RECORDED INFORMATION:
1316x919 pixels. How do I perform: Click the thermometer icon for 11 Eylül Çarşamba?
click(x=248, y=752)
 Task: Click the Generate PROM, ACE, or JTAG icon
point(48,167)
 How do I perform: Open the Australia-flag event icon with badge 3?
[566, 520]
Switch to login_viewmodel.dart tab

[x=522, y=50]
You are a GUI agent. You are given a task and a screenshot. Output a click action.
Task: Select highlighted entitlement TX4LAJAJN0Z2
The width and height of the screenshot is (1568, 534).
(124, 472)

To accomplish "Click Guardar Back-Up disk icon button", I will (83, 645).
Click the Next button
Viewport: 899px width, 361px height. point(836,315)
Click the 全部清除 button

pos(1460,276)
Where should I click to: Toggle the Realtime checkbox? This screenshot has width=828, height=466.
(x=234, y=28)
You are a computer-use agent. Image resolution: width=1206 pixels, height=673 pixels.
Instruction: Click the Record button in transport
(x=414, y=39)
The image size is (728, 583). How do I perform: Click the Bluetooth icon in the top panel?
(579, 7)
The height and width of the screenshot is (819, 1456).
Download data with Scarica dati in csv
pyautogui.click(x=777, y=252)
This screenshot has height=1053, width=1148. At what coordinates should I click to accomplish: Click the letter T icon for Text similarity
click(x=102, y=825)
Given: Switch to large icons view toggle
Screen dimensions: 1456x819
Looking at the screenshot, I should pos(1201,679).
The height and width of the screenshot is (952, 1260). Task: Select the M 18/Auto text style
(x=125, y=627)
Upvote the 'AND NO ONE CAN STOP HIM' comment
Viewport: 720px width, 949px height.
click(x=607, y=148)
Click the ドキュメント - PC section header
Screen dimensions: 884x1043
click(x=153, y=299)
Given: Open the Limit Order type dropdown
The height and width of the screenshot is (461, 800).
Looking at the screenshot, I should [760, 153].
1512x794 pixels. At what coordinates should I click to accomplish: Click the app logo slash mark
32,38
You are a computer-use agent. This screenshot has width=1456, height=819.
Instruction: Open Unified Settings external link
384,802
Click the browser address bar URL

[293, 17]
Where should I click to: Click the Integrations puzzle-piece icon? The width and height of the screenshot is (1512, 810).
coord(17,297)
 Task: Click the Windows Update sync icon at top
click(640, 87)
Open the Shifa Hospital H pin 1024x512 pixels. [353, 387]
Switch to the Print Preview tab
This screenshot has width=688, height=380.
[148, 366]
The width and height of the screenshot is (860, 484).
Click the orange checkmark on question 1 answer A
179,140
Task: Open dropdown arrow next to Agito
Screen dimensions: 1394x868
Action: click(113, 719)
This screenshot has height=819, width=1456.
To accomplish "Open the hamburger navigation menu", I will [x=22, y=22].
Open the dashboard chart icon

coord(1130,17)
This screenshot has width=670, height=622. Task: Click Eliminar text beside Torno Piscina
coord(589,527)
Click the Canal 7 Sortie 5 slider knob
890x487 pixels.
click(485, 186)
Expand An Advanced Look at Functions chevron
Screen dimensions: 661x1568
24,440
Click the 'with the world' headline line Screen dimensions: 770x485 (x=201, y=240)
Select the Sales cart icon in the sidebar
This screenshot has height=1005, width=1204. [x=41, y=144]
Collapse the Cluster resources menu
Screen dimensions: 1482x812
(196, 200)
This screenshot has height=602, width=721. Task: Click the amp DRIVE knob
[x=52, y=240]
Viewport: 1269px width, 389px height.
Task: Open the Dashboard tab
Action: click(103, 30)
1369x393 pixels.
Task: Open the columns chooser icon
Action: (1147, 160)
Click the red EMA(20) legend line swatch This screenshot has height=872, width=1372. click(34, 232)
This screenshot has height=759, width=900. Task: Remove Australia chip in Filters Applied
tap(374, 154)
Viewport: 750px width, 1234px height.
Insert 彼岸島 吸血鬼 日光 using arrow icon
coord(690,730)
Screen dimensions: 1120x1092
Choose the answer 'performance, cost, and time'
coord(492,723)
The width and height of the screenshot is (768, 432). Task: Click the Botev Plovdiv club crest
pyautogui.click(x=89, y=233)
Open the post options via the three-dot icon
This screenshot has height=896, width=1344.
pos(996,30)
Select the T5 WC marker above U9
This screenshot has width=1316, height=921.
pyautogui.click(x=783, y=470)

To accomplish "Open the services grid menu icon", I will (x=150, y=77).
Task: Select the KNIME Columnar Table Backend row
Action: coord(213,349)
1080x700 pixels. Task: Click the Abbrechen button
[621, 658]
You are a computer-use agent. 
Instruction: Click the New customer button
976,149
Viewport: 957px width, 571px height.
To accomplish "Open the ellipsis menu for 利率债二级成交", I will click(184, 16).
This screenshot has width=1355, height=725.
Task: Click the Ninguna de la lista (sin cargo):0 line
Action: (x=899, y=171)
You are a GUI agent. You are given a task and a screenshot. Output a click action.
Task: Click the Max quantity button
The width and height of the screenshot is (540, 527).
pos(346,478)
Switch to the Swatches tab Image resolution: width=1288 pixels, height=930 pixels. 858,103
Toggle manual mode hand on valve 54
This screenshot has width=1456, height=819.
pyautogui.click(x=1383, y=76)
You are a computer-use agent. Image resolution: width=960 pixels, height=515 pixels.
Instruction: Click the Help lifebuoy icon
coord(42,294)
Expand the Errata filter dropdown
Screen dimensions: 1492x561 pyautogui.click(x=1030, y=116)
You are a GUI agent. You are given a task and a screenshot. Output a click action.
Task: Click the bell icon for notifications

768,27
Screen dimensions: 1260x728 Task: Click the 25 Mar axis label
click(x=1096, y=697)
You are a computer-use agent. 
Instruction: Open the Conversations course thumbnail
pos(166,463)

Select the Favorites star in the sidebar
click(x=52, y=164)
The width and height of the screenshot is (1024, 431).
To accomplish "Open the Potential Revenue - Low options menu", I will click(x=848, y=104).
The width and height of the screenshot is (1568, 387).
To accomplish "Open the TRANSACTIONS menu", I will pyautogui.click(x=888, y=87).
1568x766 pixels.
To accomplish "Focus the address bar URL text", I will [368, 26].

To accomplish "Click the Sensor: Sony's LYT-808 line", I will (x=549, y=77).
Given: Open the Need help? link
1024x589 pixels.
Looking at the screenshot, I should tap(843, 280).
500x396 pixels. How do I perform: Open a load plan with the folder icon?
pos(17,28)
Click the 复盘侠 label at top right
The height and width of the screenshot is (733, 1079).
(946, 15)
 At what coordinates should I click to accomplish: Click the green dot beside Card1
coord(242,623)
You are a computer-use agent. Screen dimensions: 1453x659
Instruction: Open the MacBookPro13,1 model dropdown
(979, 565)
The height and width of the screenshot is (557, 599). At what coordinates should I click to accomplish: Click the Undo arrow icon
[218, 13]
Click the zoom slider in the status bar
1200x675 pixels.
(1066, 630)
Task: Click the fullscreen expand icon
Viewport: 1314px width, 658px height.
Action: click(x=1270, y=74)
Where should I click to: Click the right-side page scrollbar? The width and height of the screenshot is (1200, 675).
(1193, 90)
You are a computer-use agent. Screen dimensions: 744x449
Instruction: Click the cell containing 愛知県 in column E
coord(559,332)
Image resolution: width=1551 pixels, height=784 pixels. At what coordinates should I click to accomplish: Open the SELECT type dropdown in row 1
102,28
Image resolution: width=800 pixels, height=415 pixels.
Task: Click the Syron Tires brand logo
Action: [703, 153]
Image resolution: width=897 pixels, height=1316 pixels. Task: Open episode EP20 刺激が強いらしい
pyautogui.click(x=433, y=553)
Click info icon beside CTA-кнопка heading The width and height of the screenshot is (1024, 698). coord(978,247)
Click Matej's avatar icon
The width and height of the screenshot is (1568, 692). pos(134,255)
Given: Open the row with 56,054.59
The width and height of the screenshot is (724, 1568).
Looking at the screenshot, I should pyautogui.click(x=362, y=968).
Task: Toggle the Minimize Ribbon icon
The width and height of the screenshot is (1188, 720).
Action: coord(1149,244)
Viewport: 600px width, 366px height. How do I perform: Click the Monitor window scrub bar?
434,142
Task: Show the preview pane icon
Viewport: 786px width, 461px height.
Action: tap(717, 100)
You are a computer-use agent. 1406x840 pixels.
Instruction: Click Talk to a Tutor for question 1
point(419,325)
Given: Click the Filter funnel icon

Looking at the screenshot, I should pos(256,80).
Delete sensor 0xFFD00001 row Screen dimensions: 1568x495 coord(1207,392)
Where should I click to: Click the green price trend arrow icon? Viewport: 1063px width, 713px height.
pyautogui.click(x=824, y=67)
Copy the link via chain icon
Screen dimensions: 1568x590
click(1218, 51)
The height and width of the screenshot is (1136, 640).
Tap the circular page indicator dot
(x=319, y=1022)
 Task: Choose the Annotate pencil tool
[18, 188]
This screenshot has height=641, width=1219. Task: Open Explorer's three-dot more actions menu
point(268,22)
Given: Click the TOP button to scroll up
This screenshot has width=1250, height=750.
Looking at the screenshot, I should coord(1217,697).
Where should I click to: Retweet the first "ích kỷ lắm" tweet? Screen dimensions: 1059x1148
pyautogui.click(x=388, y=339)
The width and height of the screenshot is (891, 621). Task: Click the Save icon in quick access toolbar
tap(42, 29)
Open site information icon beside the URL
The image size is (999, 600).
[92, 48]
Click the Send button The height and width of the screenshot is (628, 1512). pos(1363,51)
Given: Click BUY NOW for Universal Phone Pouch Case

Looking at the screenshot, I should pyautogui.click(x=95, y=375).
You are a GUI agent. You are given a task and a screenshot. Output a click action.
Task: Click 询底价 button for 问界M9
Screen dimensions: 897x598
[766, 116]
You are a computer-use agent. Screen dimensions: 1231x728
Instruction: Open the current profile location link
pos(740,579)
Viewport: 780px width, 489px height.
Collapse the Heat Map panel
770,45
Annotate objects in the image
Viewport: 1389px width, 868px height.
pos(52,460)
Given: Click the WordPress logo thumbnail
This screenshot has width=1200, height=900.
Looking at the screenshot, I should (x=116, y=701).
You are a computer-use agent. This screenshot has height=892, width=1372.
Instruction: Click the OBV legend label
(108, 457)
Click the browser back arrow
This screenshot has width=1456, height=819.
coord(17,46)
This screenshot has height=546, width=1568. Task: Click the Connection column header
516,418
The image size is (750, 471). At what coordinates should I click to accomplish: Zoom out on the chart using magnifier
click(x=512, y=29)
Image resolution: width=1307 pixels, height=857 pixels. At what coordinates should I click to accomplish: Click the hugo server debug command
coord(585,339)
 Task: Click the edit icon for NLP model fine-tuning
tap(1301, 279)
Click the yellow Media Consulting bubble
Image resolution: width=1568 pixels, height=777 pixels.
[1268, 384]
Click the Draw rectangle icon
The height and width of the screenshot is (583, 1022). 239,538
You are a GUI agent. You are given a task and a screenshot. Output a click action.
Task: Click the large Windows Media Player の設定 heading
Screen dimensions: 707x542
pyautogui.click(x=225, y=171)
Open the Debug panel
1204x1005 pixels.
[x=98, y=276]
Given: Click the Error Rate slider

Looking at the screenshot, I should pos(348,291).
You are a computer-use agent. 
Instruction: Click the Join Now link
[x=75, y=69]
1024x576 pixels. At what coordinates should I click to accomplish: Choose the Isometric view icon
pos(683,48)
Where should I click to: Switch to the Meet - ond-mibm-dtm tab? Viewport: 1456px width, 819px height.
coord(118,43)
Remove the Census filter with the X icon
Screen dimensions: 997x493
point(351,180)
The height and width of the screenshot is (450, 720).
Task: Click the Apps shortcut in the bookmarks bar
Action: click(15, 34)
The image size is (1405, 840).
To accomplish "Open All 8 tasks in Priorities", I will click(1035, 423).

TASK DESCRIPTION: Repeat word for word everything from the line containing "Where should I click to: Click the right-side" down to the line containing "Action: [703, 153]", including both of those lines.

OUTPUT BELOW:
Where should I click to: Click the right-side page scrollbar? The width and height of the screenshot is (1200, 675).
(1193, 90)
You are a computer-use agent. Screen dimensions: 744x449
Instruction: Click the cell containing 愛知県 in column E
coord(559,332)
Image resolution: width=1551 pixels, height=784 pixels. At what coordinates should I click to accomplish: Open the SELECT type dropdown in row 1
102,28
Image resolution: width=800 pixels, height=415 pixels.
Task: Click the Syron Tires brand logo
Action: [703, 153]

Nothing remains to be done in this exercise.